Saved data entries:
━━━━━━━━
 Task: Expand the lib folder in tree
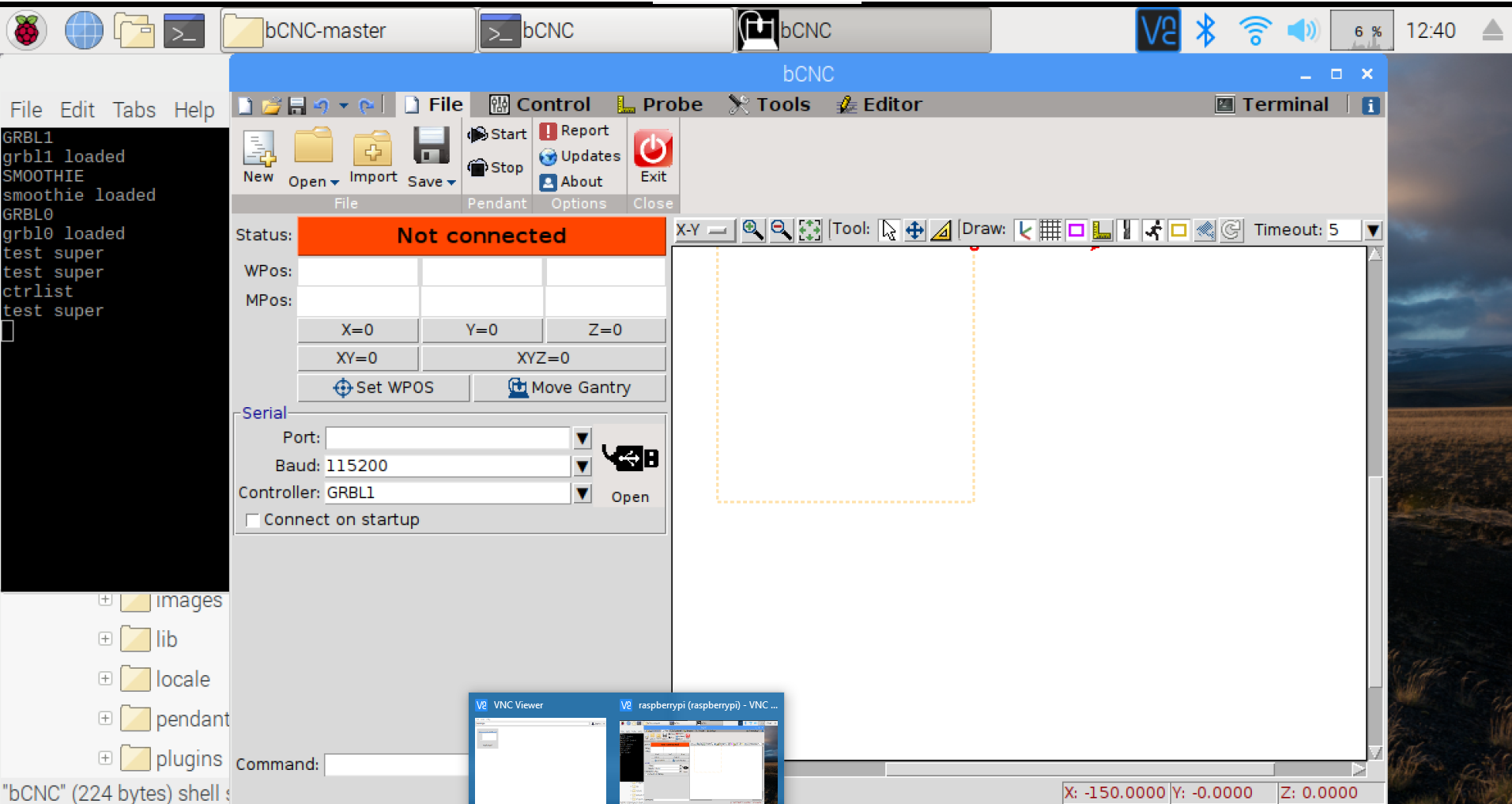[105, 639]
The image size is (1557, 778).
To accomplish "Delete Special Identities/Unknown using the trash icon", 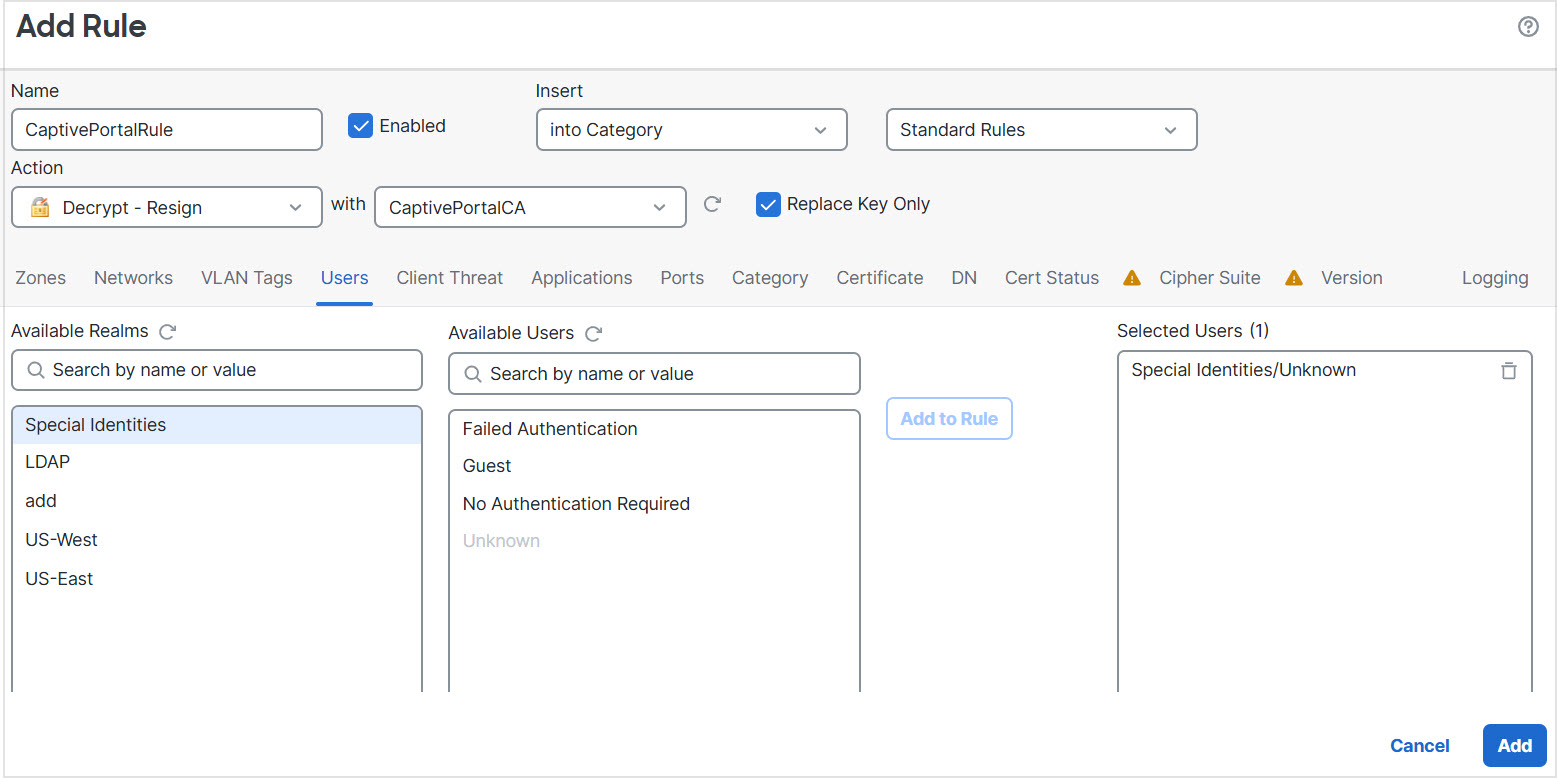I will [x=1509, y=370].
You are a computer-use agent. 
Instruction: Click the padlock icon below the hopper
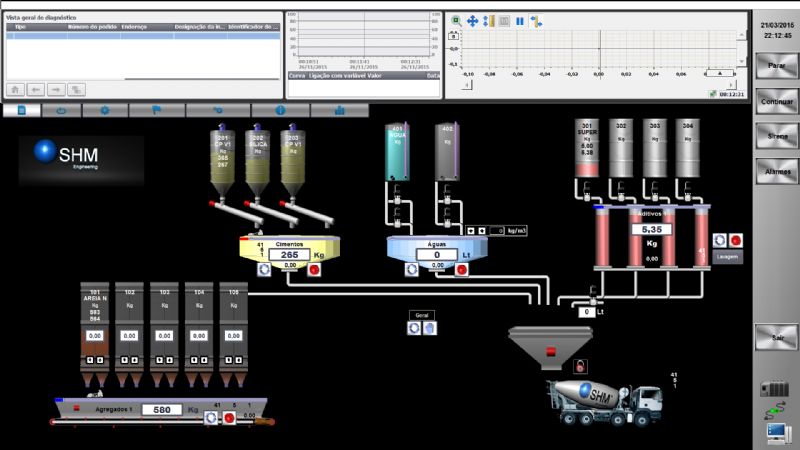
━━━━━━━━
* YOUR TASK *
Your answer must be an exact copy of the lines from the line with "You are a computer-use agent." to the final line of the data, both ends included, and no pictures.

* OUTPUT BELOW *
You are a computer-use agent. 
Instruction: Click the padlock icon below the hopper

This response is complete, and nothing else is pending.